Nano Banana
Last reviewed
May 16, 2026
Sources
17 citations
Review status
Source-backed
Revision
v1 ยท 3,648 words
Improve this article
Add missing citations, update stale details, or suggest a clearer explanation.
Last reviewed
May 16, 2026
Sources
17 citations
Review status
Source-backed
Revision
v1 ยท 3,648 words
Add missing citations, update stale details, or suggest a clearer explanation.
Nano Banana is the popular nickname for Google's native image generation and editing model family, developed by Google DeepMind and integrated into the Gemini ecosystem. The name first appeared in August 2025, when an anonymous model labeled nano-banana started winning blind comparisons on the LMArena leaderboard for image editing. Google revealed the model's true identity on August 26, 2025, when it launched Gemini 2.5 Flash Image, the production version of the system that had been generating buzz in the community for roughly two weeks. The nickname stuck and Google eventually adopted it as the official branding for the consumer product line.
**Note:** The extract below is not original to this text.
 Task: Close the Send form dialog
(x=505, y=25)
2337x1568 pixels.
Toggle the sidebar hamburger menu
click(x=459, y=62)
On November 20, 2025, Google released an upgraded successor branded as Nano Banana Pro, built on the larger Gemini 3 Pro reasoning model. The Pro variant added higher-resolution output (up to 4K), improved multilingual text rendering, support for blending up to 14 reference images into a single composition, and tighter character consistency across up to five subjects. Both models include invisible SynthID watermarks on every output, and the Pro model adds a visible Gemini sparkle watermark on free and mid-tier outputs.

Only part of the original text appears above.